Two PRR H-20-44s, equipped with "Train phone" antennas, lead a coal drag at Cassandra, PA. Some railroads preferred to use the H-20-44 as a heavy hump yard switcher, some (Union Pacific and PRR) put them in helper service, and others paired two of them up back to back to make a single 4000hp center-cab locomotive.
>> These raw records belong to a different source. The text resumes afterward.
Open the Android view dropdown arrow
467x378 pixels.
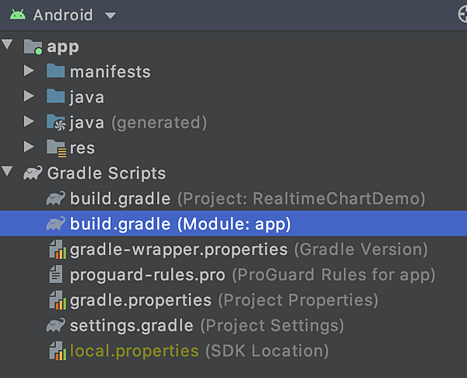(111, 16)
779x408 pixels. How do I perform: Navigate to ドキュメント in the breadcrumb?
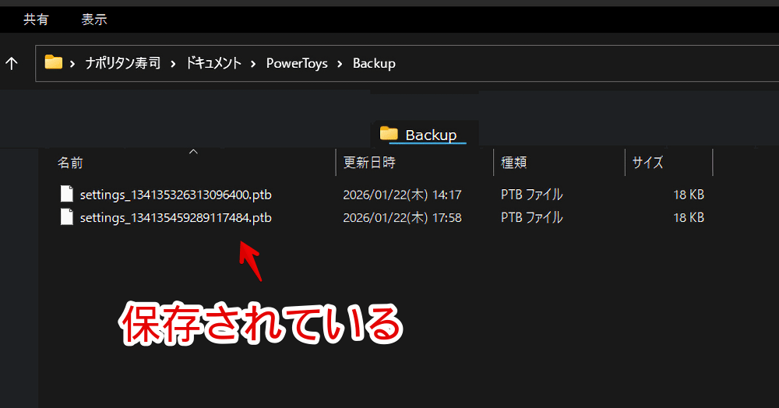point(213,64)
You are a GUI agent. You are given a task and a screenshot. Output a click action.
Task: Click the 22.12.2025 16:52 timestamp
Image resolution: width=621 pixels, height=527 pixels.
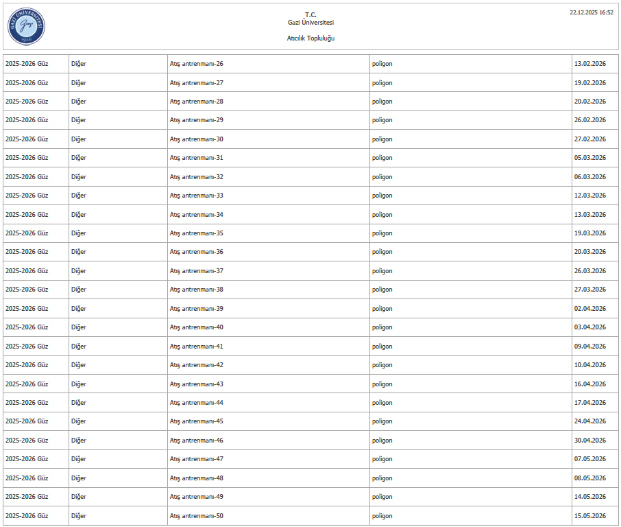tap(592, 12)
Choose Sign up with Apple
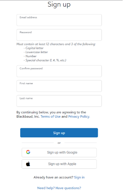Screen dimensions: 123x196 59,164
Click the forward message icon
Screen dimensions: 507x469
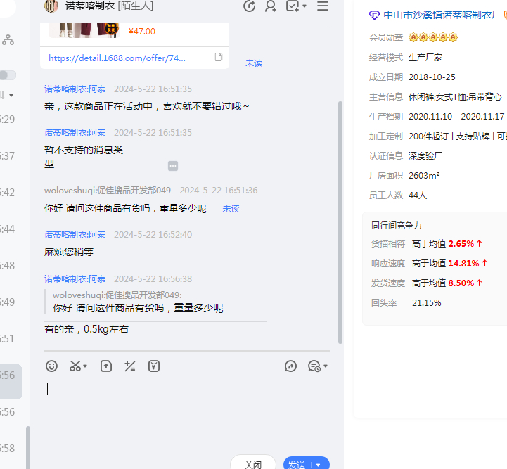pyautogui.click(x=290, y=366)
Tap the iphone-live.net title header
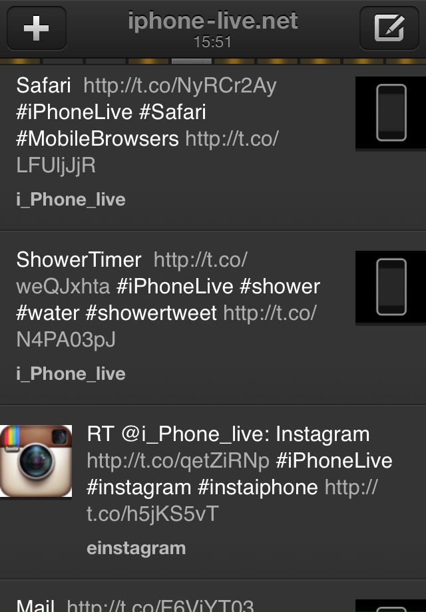Viewport: 426px width, 612px height. 213,21
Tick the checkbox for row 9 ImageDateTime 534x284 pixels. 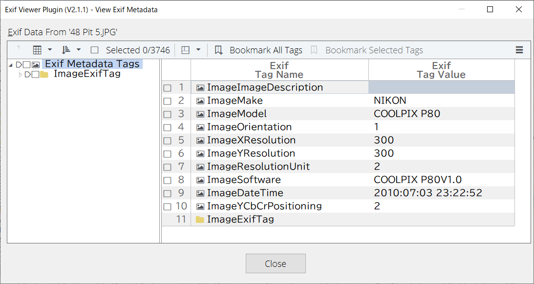click(x=167, y=193)
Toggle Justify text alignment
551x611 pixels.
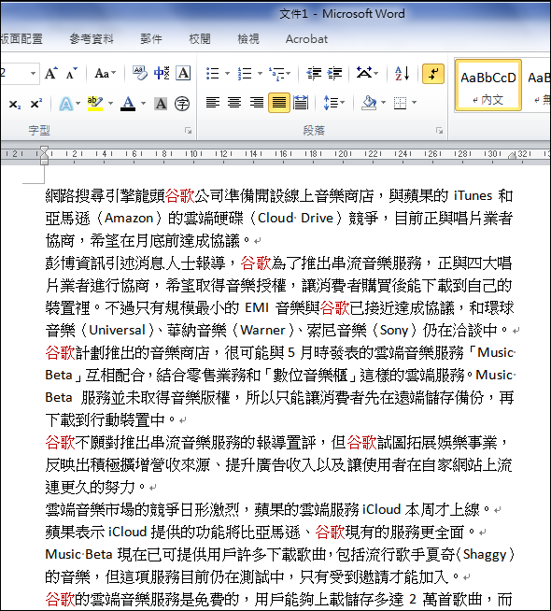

Fairbanks-Morse actually cataloged a 6-axle version, the H-20-66, but orders never materialized (the H-20-44 itself only sold 96 units, not a resounding success) and so F-M never even bothered to build a demonstrator.

NickD
NickD MegaDork
1/27/23 8:58 a.m.

PRR H-20-44 #8927 shifting cars at Hollidaysburg, PA. You can see the interesting semi-circular windows, which were another Raymond Loewy touch that was abandoned later on.

NickD
NickD MegaDork
1/27/23 9:06 a.m.

A number of the Union Pacific and AC&Y H-20-44s found their way down to Southwest Portland Cement in Victorville, California, where they toiled in relative obscurity until into the 1980s, almost two decades after they vanished everywhere else. The #409 is ex-Union Pacific, the flared dynamic braking grids being the giveaway identifier. 

NickD
NickD MegaDork
1/27/23 9:11 a.m.

An AC&Y H-20-44 shoves a Soo Line boxcar at Magadore Yard. The #505 would go on to a second life at Southwest Portland Cement, then was preserved at the Center for Transportation in Galveston, Texas in an inaccurate Union Pacific livery. When Hurricane Ike struck Galveston Island on September 13, 2008, the F-M and much of the museum's collection would be inundated with several feet of salt water.

NickD
NickD MegaDork
1/27/23 12:11 p.m.

In '47, Fairbanks-Morse also introduced the H-15-44, which was a more conventional road switcher and used the smaller 8-cylinder, 16-piston engine rated at 1500hp and generated 42,125lbs of tractive effort, continuous. A neat machine that was on par with it's competition (the EMD GP7, the Baldwin DRS-4-4-1500, and the Alco RS-2) the H-15-66 was a pretty weak seller, moving only 35 units total in 3 years before being replaced with the H-16-44. Despite their small numbers, they showed up in some pretty weird places, like the D&RGW, Kansas City Southern, and the Monon. The entirety of Monon's fleet is shown with a Rider Car at Mitchell, Indiana in October of 1956. Being oddballs on the Monon, they were later repowered with EMD prime moves to make them fit in.

NickD
NickD MegaDork
1/27/23 12:17 p.m.

CNJ was the biggest buyer of the H-15-44, buying 13 of them brand-new, and then also returning to grab up one of the two demonstrator pairs (the other was bought by Long Island Rail Road, who had it uprated to an H-16-44). Just a year old, the #1502 is in commuter service and awaiting for departure at Communipaw. The CNJ would also return to F-M for a couple of H-16-44s, and then again for H-24-66 "Train Masters". You can see the half-moon cab windows, running board skirts, and the stepped headlight casing, more Loewy styling touches that were dumped on the H-16-44s partway through their production run.

NickD
NickD MegaDork
1/27/23 12:19 p.m.

NickD
NickD MegaDork
1/27/23 12:23 p.m.

Fairbanks-Morse H-15-44 demonstrator #1502 hauling passengers on the Erie at Waldwick, NJ. Clearly the Erie wasn't impressed with whatever the #1502 did on their rails, because the Erie never purchased any Fairbanks-Morse power.